A network object knows all Operators belonging to this network. Variables, which are inputs and outputs of these operators, are created and managed by a hierarchy of Scope objects.

API

Net

To make the Network extendable, a base class is defined like this

// operator's index stored in a network.
typedef int OpIndex;

// The minimum a network should be implemented.
class Net {
 public:
  // run all the operators and return success(true) or not, with all the
  // variables are located in `scope`. `context` describes the detail execution
  // environment for ops. `begin` and `end` specify the scope of `ops_` to run,
  // If no positive indexes are provided, all operators in `ops_` will run.
  virtual Error Run(Scope *scope, OpContext *context, OpIndex begin = -1,
                   OpIndex end = -1) const = 0;

  // Add an Operator according to `def`.
  virtual OpIndex AddOp(const proto::OpDef &def) = 0;

  // Add optimizer operators acctording to `attrs`.
  virtual Error AddOptimizerOps(const OptAttrs &attrs) = 0;

  // Add backward operators.
  virtual Error AddBackwardOps() = 0;

  // Infer the shapes of variables required by operators in the network. The
  // `scope` will be mutated according to the inferred shapes.

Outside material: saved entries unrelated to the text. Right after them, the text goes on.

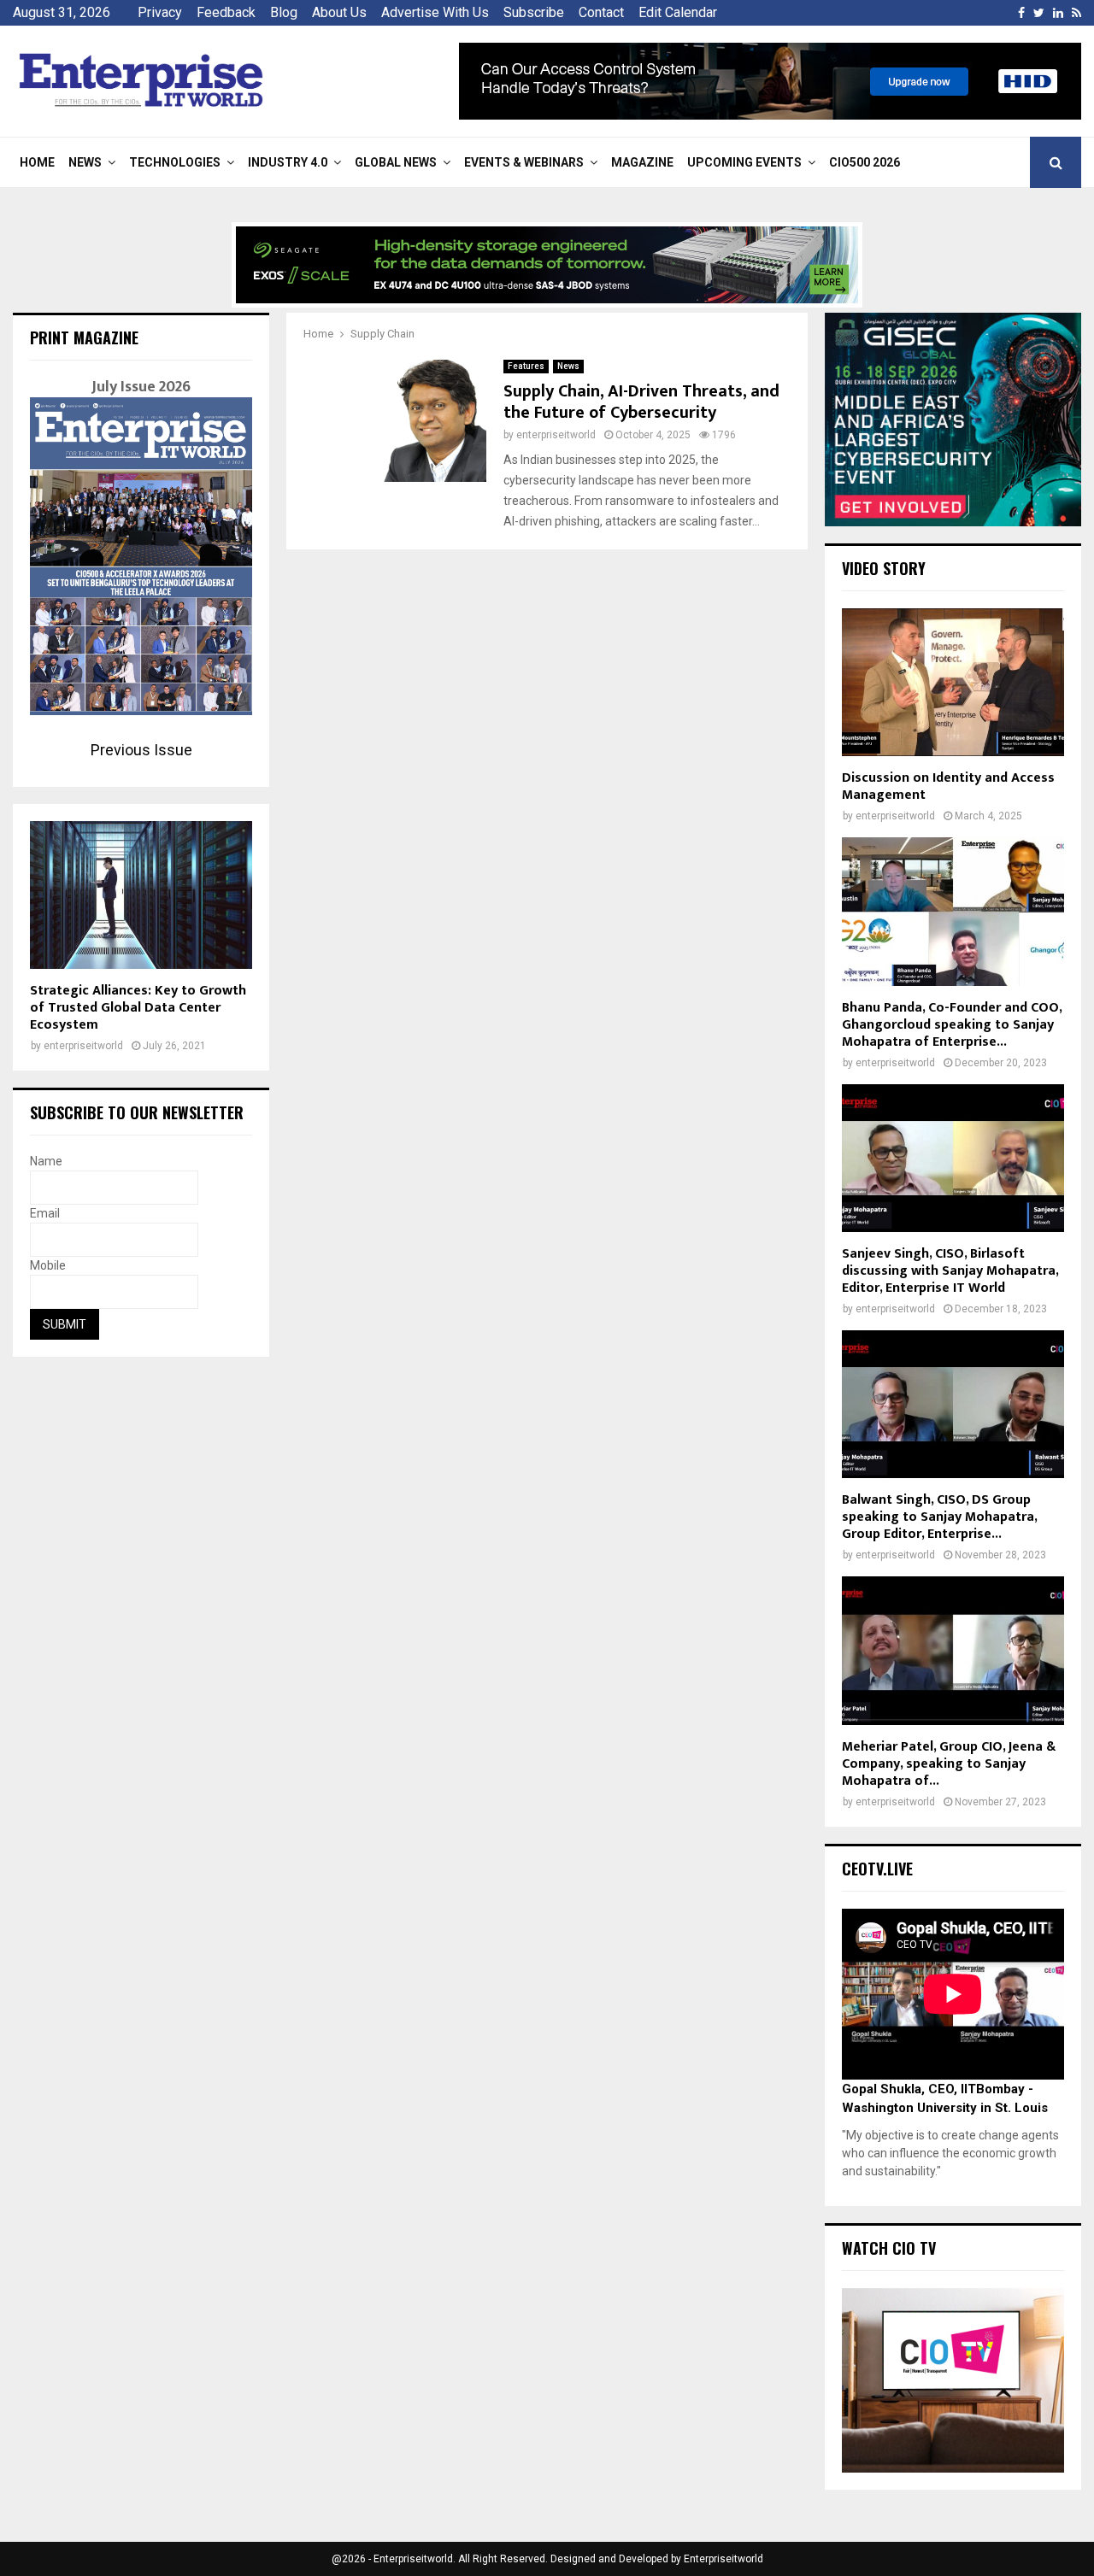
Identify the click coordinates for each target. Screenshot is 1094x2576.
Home (37, 162)
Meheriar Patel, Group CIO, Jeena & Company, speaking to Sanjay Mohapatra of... (949, 1764)
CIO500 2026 (864, 162)
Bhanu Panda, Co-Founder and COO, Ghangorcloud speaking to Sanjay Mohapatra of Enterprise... (952, 1024)
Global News (396, 162)
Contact (601, 12)
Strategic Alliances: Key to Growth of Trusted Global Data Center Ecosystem (138, 1007)
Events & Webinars (524, 162)
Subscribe (533, 12)
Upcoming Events (744, 162)
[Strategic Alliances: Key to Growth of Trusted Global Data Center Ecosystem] (141, 895)
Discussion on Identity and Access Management (948, 786)
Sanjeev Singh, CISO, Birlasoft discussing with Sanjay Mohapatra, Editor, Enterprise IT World (950, 1271)
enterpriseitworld (556, 435)
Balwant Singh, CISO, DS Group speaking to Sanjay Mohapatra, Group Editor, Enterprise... (939, 1517)
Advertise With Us (435, 12)
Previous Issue (141, 750)
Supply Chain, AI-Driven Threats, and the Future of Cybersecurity (641, 402)
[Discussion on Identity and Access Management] (953, 682)
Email (45, 1213)
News (85, 162)
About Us (339, 12)
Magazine (642, 162)
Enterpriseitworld (723, 2559)
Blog (283, 12)
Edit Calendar (677, 12)
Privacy (160, 12)
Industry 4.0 (287, 162)
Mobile (48, 1265)
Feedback (226, 12)
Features (526, 366)
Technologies (175, 162)
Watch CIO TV (889, 2248)
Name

  static std::unique_ptr<Net> Create(const NetDesc &def = NetDesc());
};

All network implementations should build networks from a protobuf message which describes the structure of a real network; Run method should be implemented by all implementations to offer a universal method to forward or backward compute a network.

Net::Create is a method of factory pattern and can be implemented like

std::unique<Net> Net::Create(const NetDesc& def) {
  switch (def.model_type()) {
    case NN:
      return new Network(def);
    case Recursive:
      return new RecursiveNet(def);
    case Recurrent:
      return new RecurrentNet(def);
  }
  return nullptr;
}

Network is designed as the container of operators. to make it more extendable, we decouple it from the related variable resources.

Run(Scope* scope) takes the scope as a argument so that it can run in different scopes.

Finally, Net can be used as followed

Scope default_scope;
OpContext default_context;
auto net = Net::CreateNet(def);

if (net) {
  net.Run(&default_scope, &default_context);
}

PlainNet as a simple implementation of BaseNet

A very basic implementation is as follows. All it does is simply to run every operators in sequence.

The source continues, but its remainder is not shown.